To be done: Please reproduce word for word the rows below, starting with the line that contains "This screenshot has height=988, width=2178." and going on through the line that contains "click(x=1279, y=128)". Leave the pictures out of your answer.

Records for the task:
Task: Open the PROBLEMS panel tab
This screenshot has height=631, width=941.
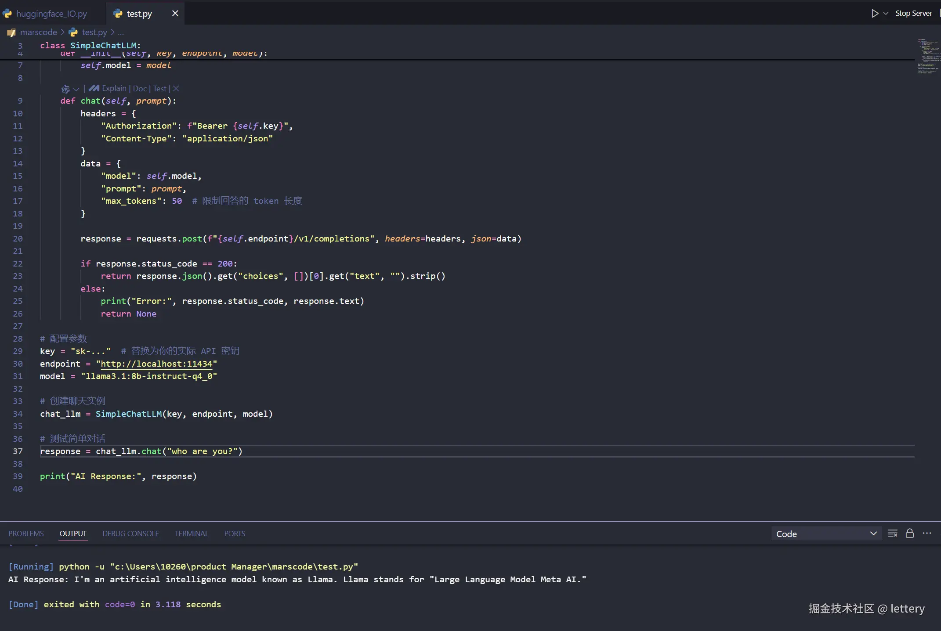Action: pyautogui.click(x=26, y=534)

---

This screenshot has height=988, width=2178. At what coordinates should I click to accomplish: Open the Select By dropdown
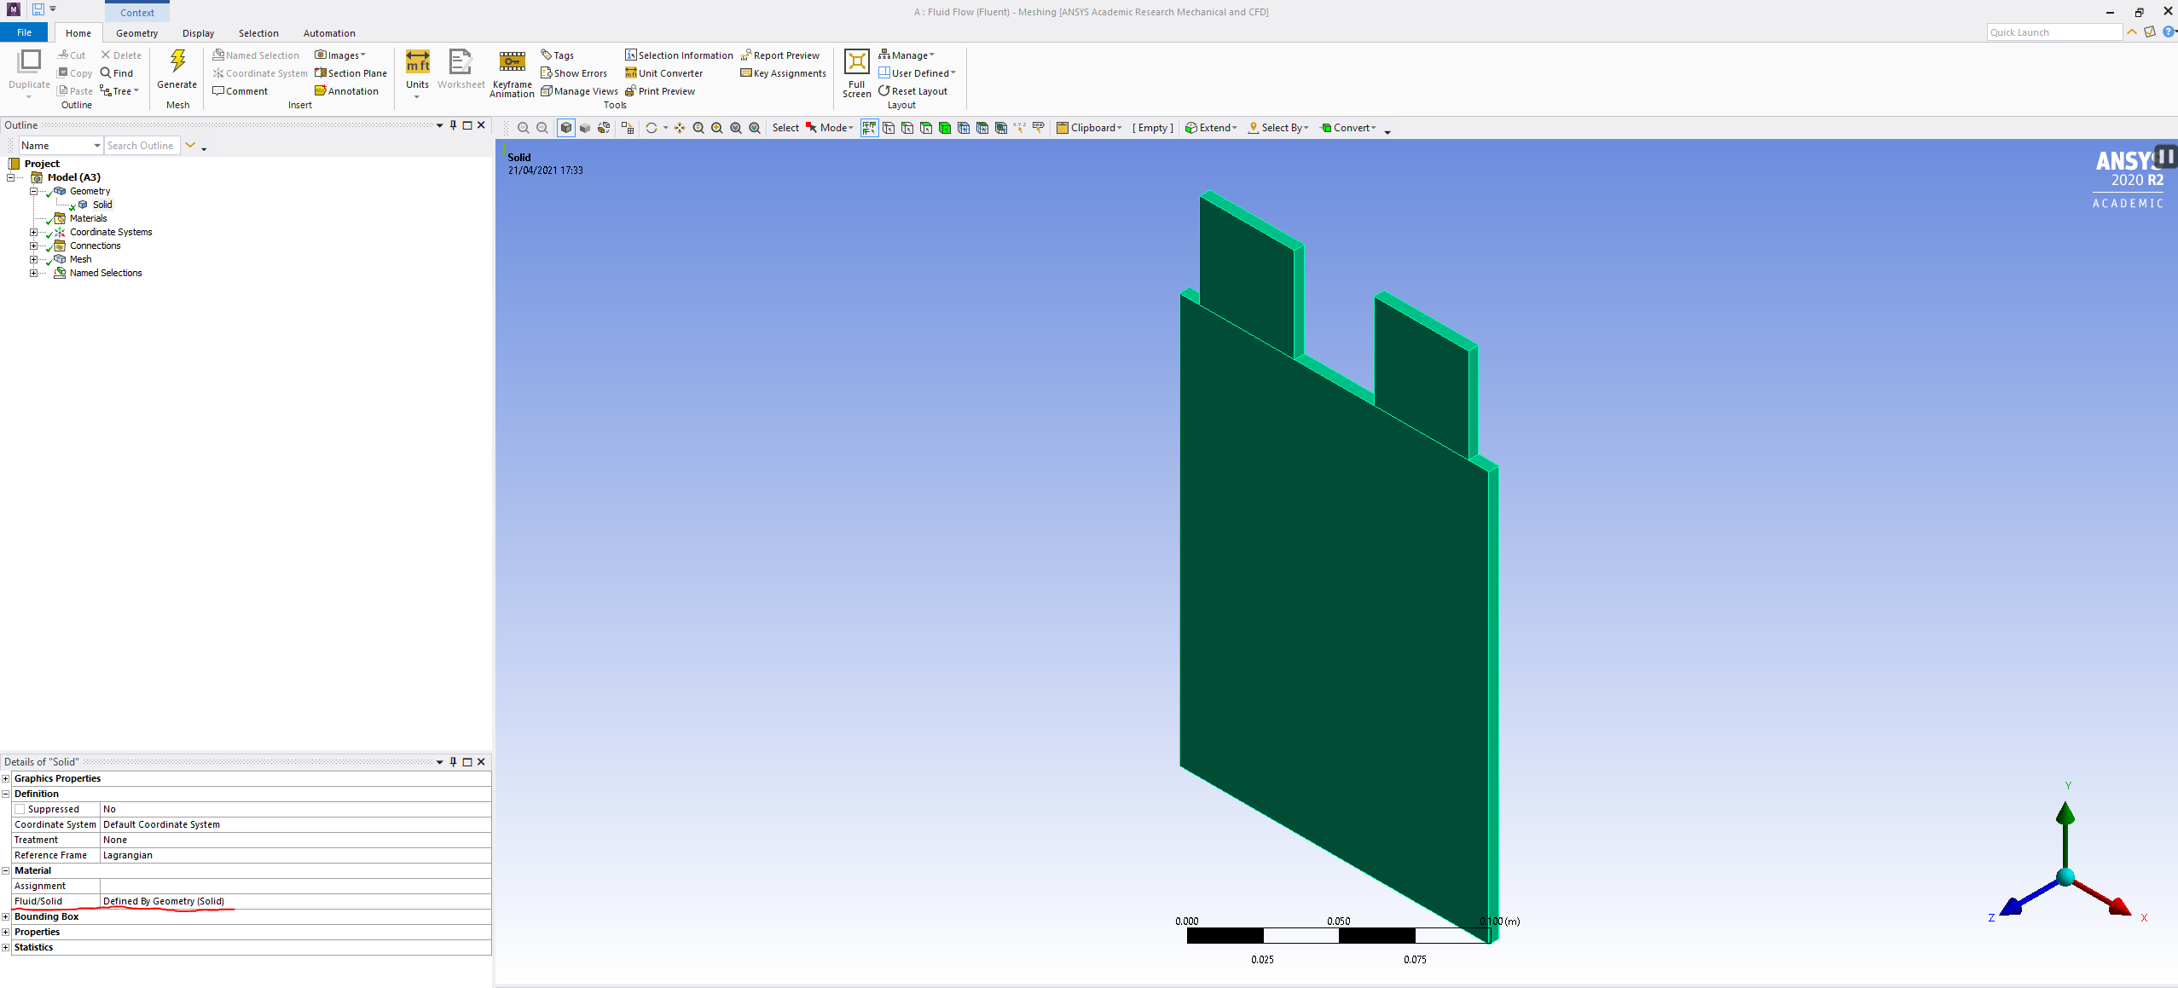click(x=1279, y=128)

Answer to the task:
This screenshot has height=988, width=2178. At what coordinates should I click to accomplish: Open the Select By dropdown
click(x=1279, y=128)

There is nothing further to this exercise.